- [AIM OF THE EXERCISE]:
Reproduce, exactly and in full, only the lines below from the one containing "Click the onClick attribute on line 81" through the one containing "Viewport: 450px width, 974px height.".

■ ■ ■ ■

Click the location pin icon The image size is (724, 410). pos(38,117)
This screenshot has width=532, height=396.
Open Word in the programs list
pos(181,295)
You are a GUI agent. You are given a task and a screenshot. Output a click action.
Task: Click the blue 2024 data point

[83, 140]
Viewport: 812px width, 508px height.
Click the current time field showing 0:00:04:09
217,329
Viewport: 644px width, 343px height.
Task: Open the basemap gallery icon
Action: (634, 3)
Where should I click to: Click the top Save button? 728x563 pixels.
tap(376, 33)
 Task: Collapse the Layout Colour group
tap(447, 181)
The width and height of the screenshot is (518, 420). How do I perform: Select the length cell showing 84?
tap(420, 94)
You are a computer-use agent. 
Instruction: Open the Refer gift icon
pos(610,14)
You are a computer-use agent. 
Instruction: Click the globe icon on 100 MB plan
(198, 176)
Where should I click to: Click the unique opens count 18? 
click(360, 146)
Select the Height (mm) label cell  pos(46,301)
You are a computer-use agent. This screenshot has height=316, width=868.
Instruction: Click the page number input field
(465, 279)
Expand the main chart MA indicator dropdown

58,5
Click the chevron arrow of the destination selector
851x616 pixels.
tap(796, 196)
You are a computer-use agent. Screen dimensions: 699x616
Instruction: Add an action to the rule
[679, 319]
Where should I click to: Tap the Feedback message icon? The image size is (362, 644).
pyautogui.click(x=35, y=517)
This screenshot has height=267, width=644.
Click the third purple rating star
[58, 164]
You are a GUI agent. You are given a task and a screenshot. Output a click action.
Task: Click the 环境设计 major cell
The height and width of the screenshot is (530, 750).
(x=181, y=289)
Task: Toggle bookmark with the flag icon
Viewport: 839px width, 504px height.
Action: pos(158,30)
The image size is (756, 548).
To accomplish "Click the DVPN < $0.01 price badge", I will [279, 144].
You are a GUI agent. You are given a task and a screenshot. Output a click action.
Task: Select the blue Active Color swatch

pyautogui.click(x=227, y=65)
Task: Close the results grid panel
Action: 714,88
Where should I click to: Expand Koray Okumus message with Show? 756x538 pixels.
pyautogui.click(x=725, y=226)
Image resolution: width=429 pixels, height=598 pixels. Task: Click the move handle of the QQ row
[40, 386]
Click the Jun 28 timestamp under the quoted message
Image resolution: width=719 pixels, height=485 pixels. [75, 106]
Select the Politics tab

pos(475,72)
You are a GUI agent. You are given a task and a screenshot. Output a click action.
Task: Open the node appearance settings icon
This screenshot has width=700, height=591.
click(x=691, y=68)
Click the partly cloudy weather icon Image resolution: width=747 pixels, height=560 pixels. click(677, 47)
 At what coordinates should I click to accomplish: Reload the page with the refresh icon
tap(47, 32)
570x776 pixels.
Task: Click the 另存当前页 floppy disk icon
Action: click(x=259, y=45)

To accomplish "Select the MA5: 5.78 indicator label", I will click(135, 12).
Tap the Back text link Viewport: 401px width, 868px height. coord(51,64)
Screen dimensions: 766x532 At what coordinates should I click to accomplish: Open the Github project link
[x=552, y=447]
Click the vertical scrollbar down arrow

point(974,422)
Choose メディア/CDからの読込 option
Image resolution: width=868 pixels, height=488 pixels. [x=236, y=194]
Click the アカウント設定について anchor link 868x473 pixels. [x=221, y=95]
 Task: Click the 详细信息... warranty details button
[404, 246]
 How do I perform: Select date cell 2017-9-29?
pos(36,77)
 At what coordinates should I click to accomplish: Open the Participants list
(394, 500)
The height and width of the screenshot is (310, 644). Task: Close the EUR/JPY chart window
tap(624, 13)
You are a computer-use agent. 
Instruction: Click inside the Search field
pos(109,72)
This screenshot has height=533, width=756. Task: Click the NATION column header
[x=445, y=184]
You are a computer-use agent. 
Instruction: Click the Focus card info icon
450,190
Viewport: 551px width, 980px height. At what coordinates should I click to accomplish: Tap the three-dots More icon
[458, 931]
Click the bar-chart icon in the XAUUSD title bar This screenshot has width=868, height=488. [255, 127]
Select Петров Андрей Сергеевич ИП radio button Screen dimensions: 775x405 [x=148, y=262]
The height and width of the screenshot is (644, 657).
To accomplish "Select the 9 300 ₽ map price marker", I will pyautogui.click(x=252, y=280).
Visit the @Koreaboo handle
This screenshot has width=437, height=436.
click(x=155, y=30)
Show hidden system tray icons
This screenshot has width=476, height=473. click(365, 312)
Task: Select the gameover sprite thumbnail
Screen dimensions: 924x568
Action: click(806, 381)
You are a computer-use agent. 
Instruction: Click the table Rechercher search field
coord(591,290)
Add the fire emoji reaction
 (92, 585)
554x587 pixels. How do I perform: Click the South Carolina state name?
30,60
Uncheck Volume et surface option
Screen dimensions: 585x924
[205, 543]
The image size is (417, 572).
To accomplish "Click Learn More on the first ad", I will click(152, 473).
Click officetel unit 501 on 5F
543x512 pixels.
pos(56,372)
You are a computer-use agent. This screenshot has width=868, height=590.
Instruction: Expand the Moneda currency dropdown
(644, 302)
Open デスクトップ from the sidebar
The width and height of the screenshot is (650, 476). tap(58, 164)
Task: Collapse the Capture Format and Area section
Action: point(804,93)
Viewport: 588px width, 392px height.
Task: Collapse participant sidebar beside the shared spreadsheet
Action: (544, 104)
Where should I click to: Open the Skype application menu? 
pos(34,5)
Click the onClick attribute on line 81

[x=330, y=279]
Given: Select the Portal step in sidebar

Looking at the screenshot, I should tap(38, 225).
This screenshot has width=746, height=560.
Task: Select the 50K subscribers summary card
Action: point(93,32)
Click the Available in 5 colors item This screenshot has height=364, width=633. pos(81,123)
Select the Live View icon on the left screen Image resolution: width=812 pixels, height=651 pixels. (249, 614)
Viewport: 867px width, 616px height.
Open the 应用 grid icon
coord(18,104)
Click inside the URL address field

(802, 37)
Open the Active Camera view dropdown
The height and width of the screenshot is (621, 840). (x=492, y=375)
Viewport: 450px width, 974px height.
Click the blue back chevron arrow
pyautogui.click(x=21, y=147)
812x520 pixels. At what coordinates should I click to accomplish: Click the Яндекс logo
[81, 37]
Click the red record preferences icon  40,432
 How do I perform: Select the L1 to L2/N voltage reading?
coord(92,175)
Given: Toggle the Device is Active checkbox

■ ■ ■ ■

- [SOLUTION TO THIS PROBLEM]:
Click the onClick attribute on line 81

[x=330, y=279]
Given: Select the Portal step in sidebar

Looking at the screenshot, I should tap(38, 225).
This screenshot has width=746, height=560.
Task: Select the 50K subscribers summary card
Action: point(93,32)
Click the Available in 5 colors item This screenshot has height=364, width=633. pos(81,123)
Select the Live View icon on the left screen Image resolution: width=812 pixels, height=651 pixels. (249, 614)
Viewport: 867px width, 616px height.
Open the 应用 grid icon
coord(18,104)
Click inside the URL address field

(802, 37)
Open the Active Camera view dropdown
The height and width of the screenshot is (621, 840). (x=492, y=375)
Viewport: 450px width, 974px height.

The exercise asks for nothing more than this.